C.3 ODI SAPアダプタのアップグレード

ノート:

アップグレード・ステップの主な情報源は、製品またはパッチのリリース・ノートです。次に示すステップだけではなく、他のステップが必要となることがあります。

疑問がある場合は、Oracle製品サポートに連絡してください。

特に示されていない場合、新しいODI SAP Adapterバージョンへのアップグレードは次のステップで構成されています。

  • OpenToolのアップグレード

    OpenToolはODIソフトウェアまたはパッチの一部として出荷されるため、手動でアップグレードする必要はありません。必要な場合は、odi-sap.jarを置き換えることによって、OpenToolをアップグレードします。

  • ODI SAPコンポーネントのアップグレード

    ODI SAPコンポーネントのアップグレードについては、ODI SAPコンポーネントの更新で説明します。

  • KMのアップグレード

    SAPアダプタのアップデートがODIのアップデートの一部として行われた場合、「KMを必須更新で置換」が選択されていると、Upgrade AssistantによってKMがすでに置き換えられていることがあります。選択されていない場合、リポジトリでKMを手動でアップデートする方法は2つあります。要件に基づいて選択してください。両方の方法は組み合せることができます。たとえば、いくつかのマッピングを方法1で開始し、テストが成功した場合、方法2を適用できます。

    ノート:

    どのKMアップデート方法を使用する場合も、すべてのマッピングをテストすることをお薦めします。

C.3.1 方法1: 新しいKMとして追加

このアップデート・パスでは、既存のKMは変更されずにそのまま残り、更新されたKMが新しいKMとしてインポートされます。すべての既存のマッピングおよび既存のODIシナリオは変更されません。このアプローチでは、ステップごとに新しいKMにアップデートできますが、新しいKMを使用するにはすべてのマッピング/モデルをアップデートする必要があります。

  • 複製モードですべての新しいKMファイルをプロジェクト内またはグローバルKM (使用しているほう)にインポートします。これにより、新しいKMオブジェクト情報が作成されます。

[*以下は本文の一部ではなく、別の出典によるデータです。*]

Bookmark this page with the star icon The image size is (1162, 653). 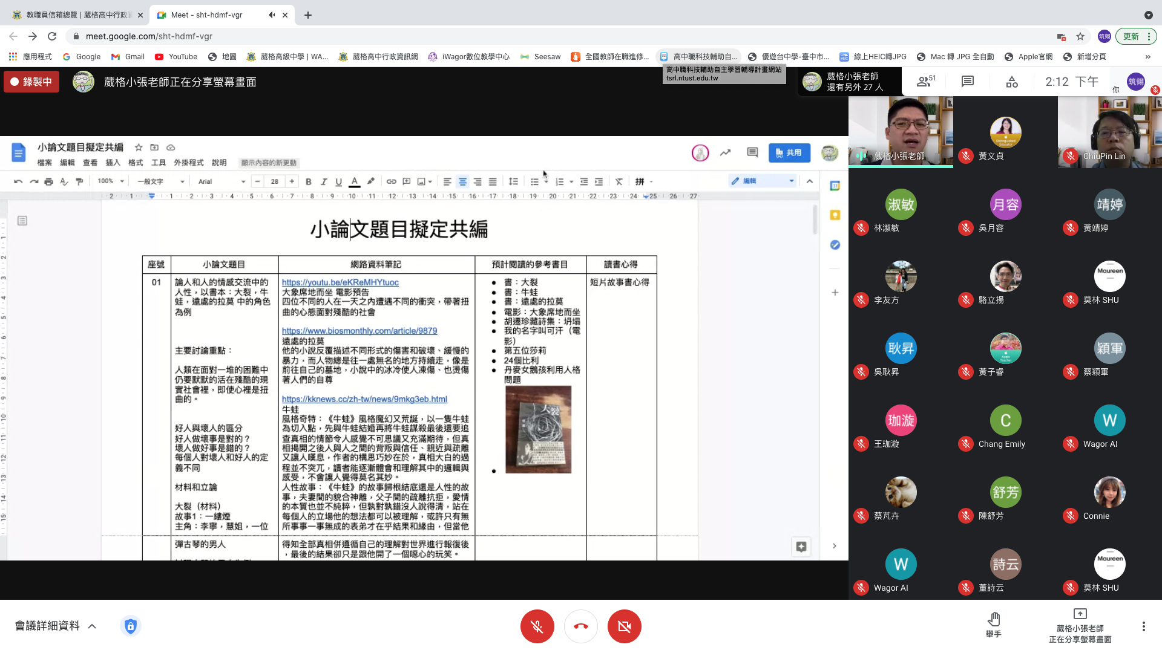click(1080, 36)
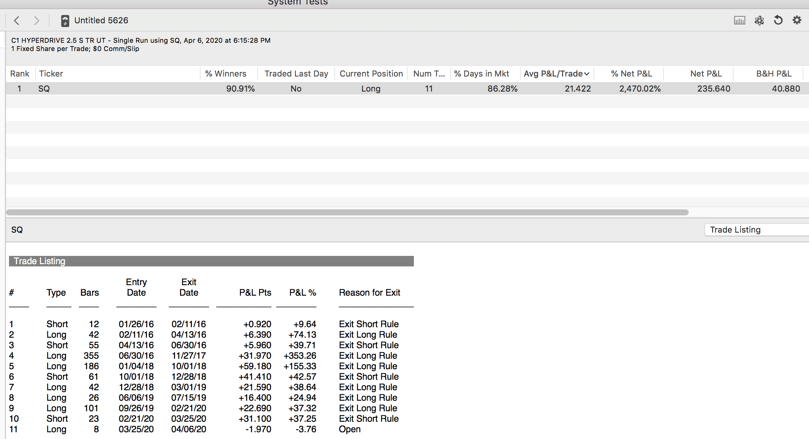
Task: Click the % Days in Mkt header
Action: (x=481, y=74)
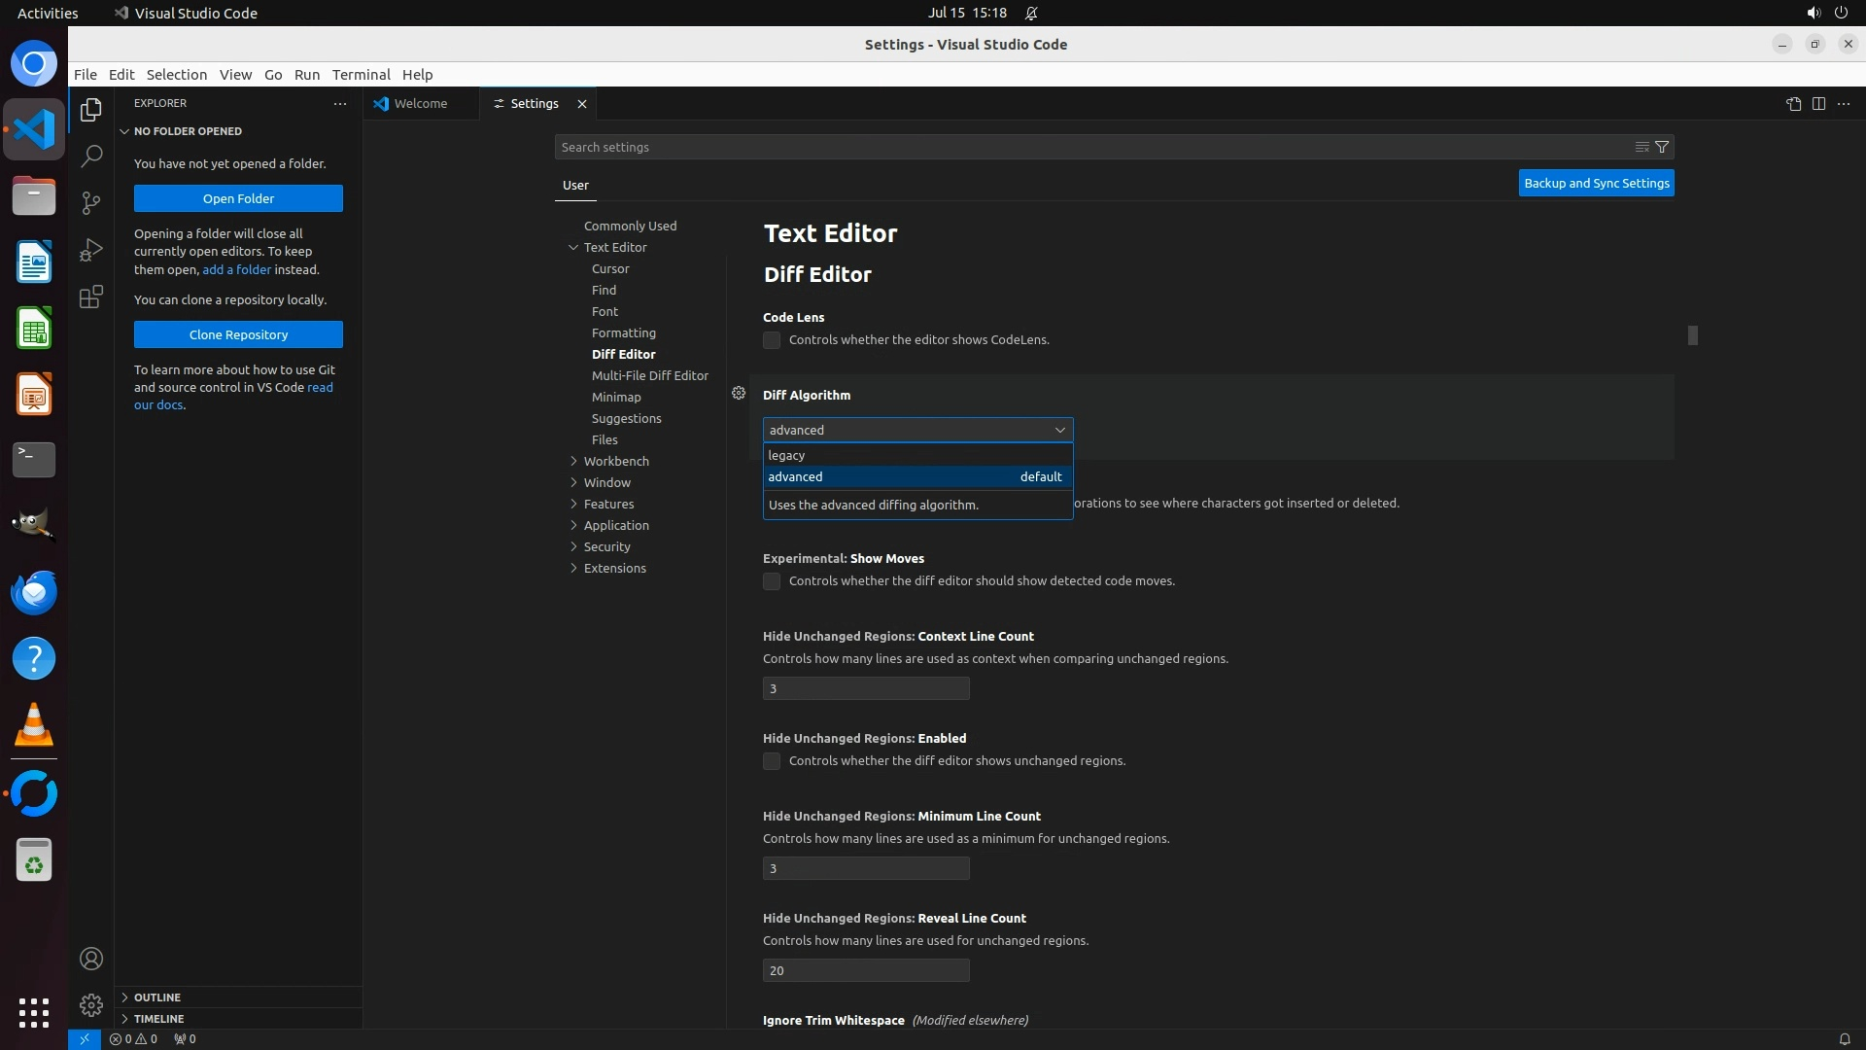Screen dimensions: 1866x1050
Task: Enable the Hide Unchanged Regions checkbox
Action: tap(772, 761)
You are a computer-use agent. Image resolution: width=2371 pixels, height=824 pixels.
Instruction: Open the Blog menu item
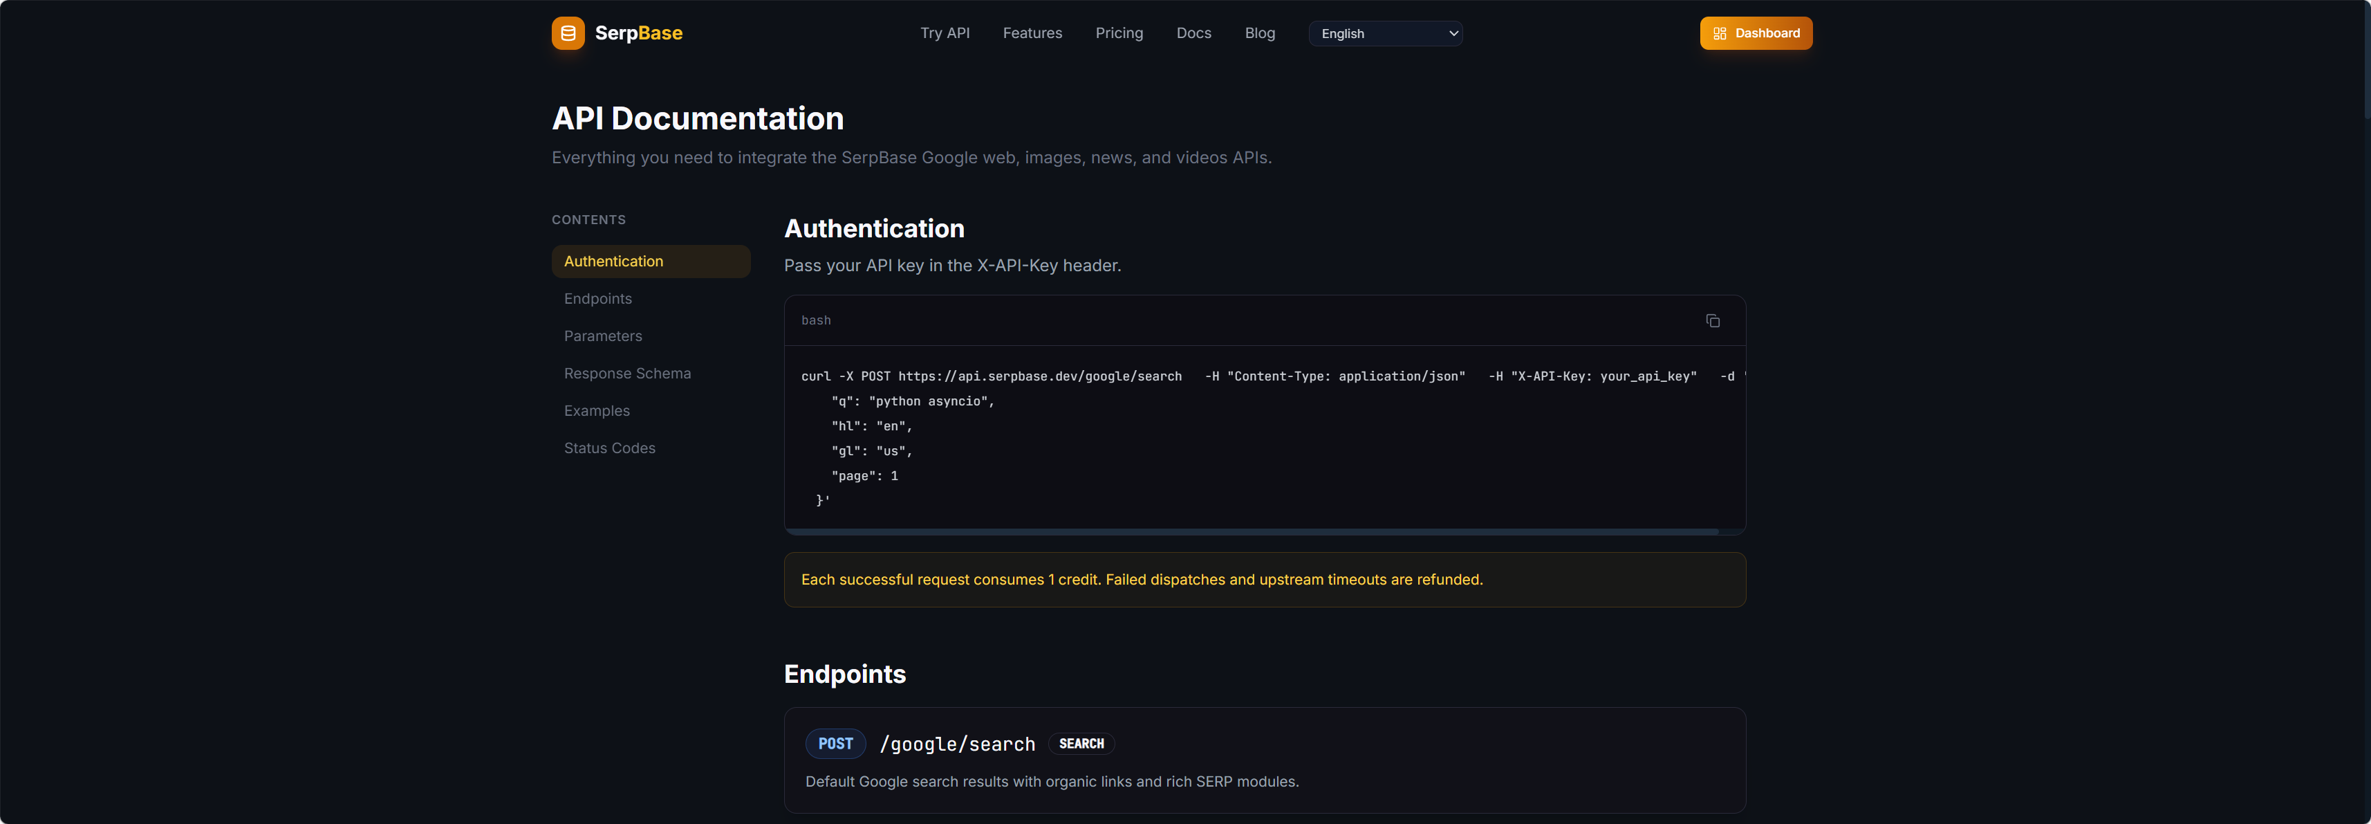click(1260, 33)
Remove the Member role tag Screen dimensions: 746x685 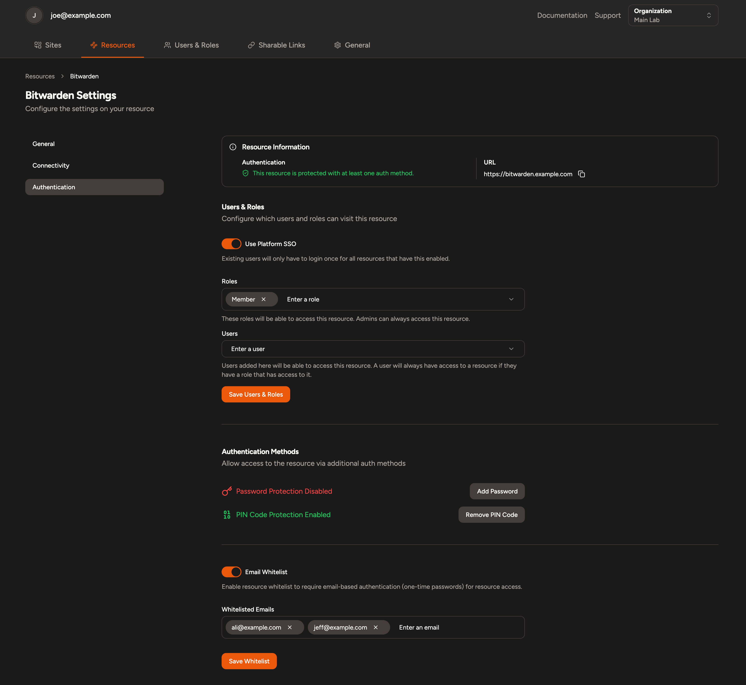point(264,300)
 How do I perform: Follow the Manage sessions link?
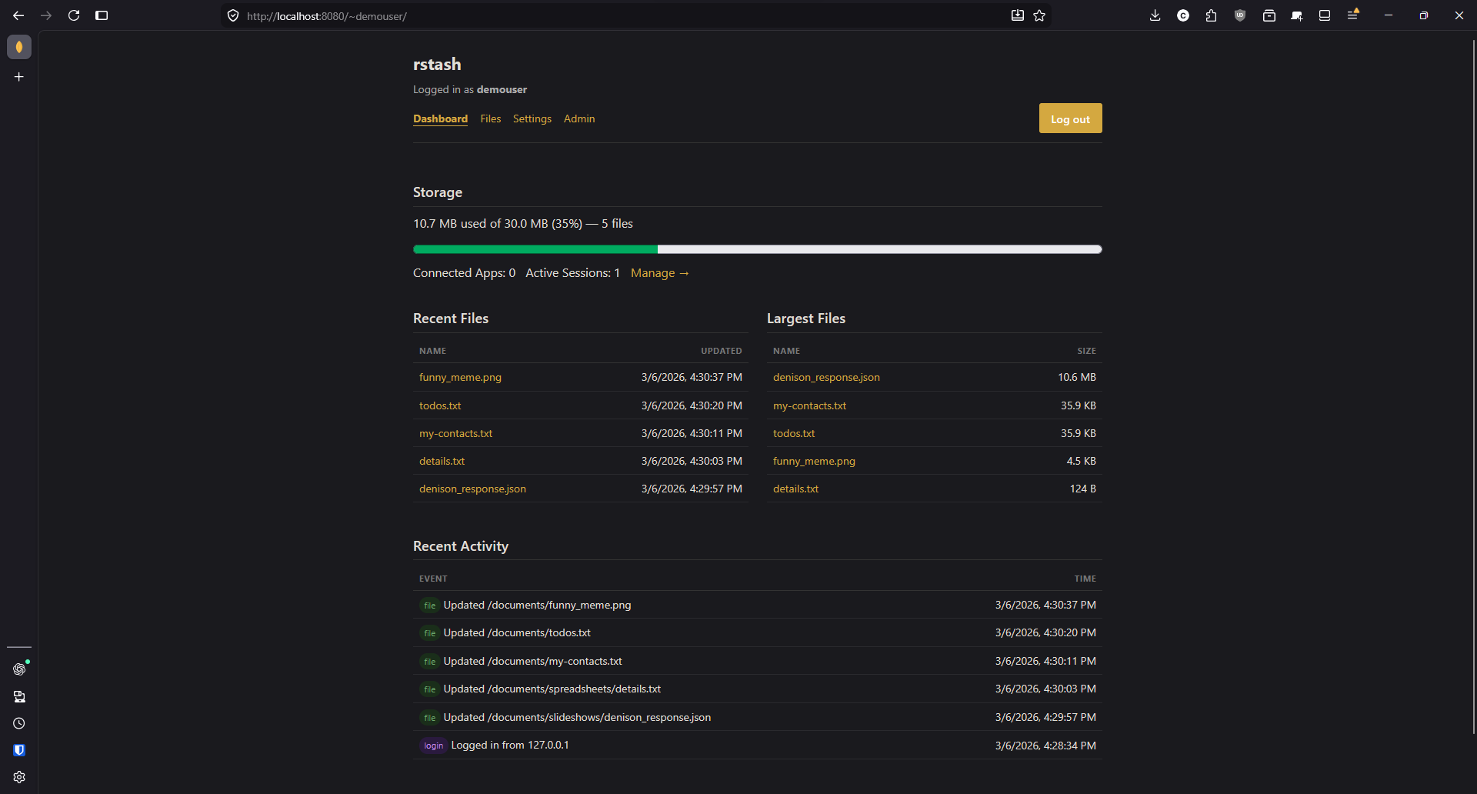pyautogui.click(x=659, y=273)
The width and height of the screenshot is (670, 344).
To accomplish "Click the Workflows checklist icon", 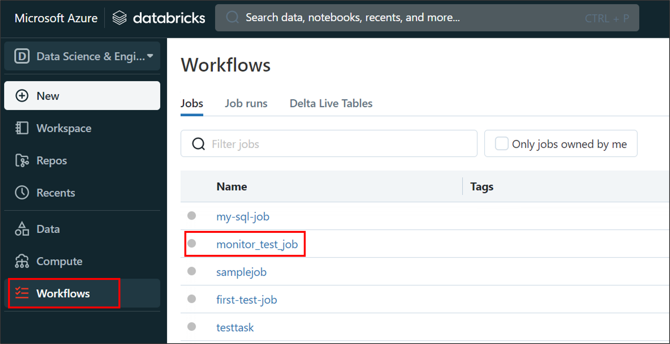I will tap(22, 293).
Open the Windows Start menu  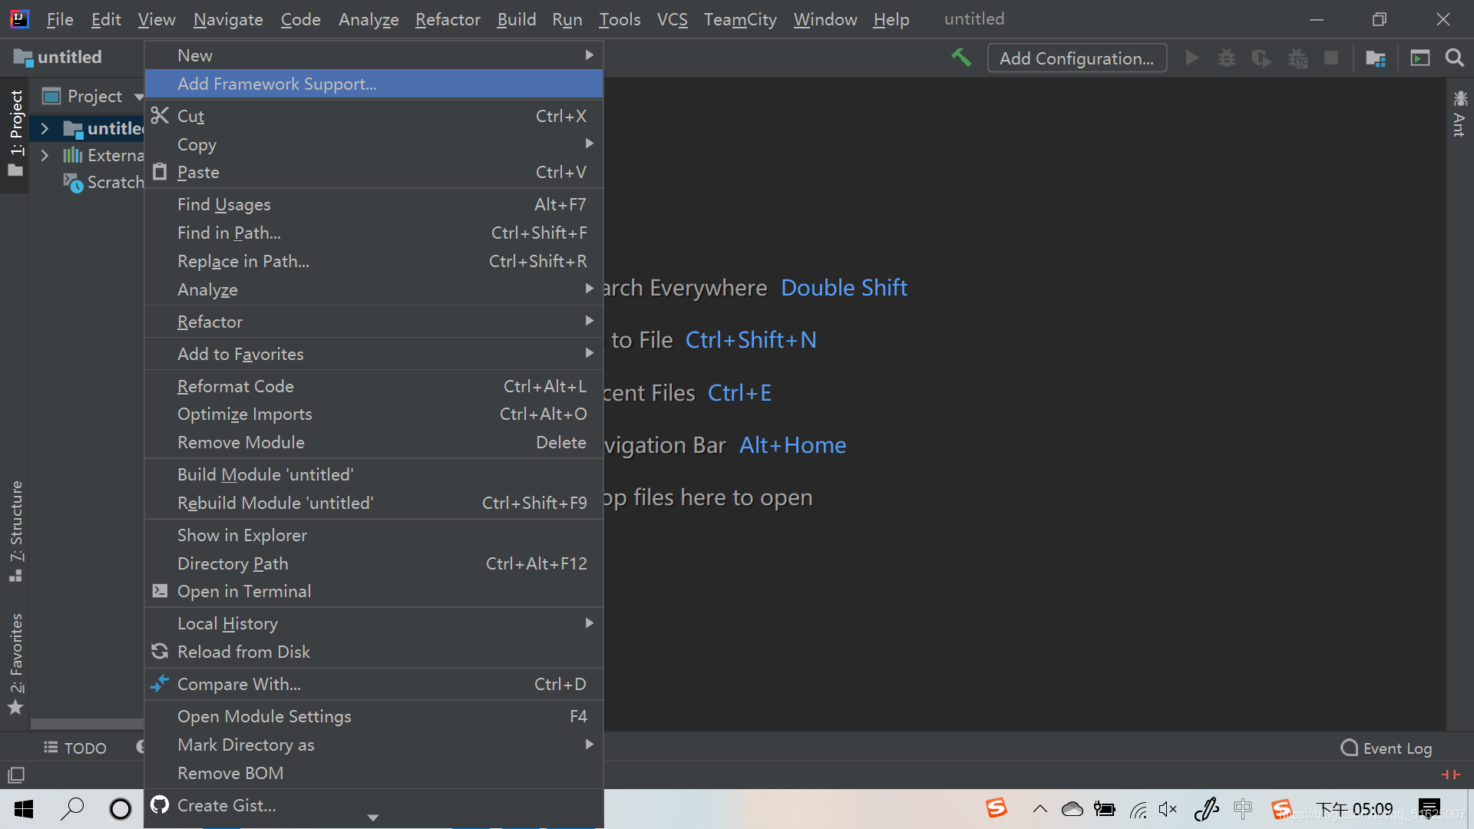tap(24, 808)
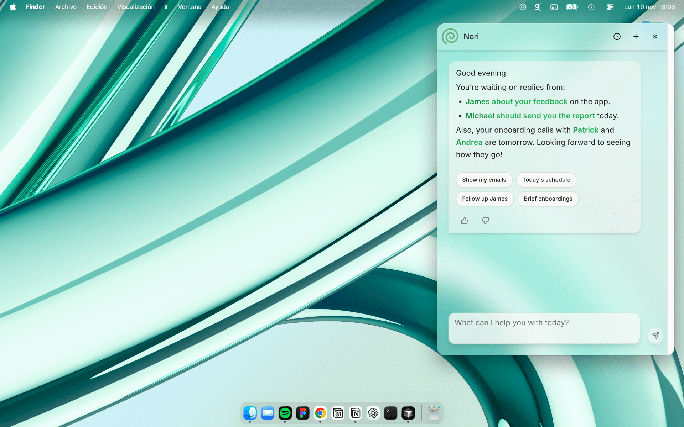Open the 'James about your feedback' link
The height and width of the screenshot is (427, 684).
click(516, 101)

  • 各KMの名前をCopy of <KM Name>から<KM Name>に変更します。たとえば、Copy of LKM SAP ERP to SQLからLKM SAP ERP to SQL v38に変更します。

  • すべてのマッピング/モデル(アップデートされたKMを使用する)でL/RKMをv38に切り替えます。たとえば、LKM SAP ERP to SQLからLKM SAP ERP to SQL v38に切り替えます。

ノート:

既存のODIシナリオは再生成されるまで変更されません。

C.3.2 既存のKMの置換え

このアップデート・パスでは、リポジトリ内のアクティブなKMが新しいバージョンに置き換えられます。古いKMを使用しているマッピングまたはモデルは、アップデートされたKMをすぐに使用するようになります。既存のODIシナリオは再生成されるまで変更されません。

すべてのKMで繰り返すステップ:

  • 既存のKMのバックアップを取得します。たとえば、KMを右クリックして「エクスポート」をクリックします。

  • KMを右クリックして、「置換のインポート...」を選択して対応する新しいKMファイルを選択し、「OK」をクリックします。

  • マッピングまたはモデルを変更する必要はありません。

ノート:

既存のODIシナリオは再生成されるまで変更されません。

C.4 ODI 11gからODI 12cへのアップグレード

ODI 12cでは、リポジトリ・オブジェクトを識別するGUID (ODI 11gでは内部ID)とマッピング(ODI 11gのインタフェースにはなかった)が導入されています。GUIDを導入したため、12cリポジトリがレガシー・モードである場合を除いて、内部IDを使用したodiRef APIコールは失敗します。11g ODI SAPのシナリオは、内部IDを使用しているため、12cレガシー・リポジトリ・モードでしか動作しません。GUIDへの移行に伴って、デフォルトのABAP_PROGRAM_NAMEがアップグレード中に変わります。このデフォルトのABAP_PROGRAM_NAMEは、開発中の便宜のためにのみ用意されています。詳細は、「ODI SAPのトランスポート・リクエストの管理」を参照してください。

ノート:

明示的に設定されるABAP_PROGRAM_NAME KMオプションは変わりません。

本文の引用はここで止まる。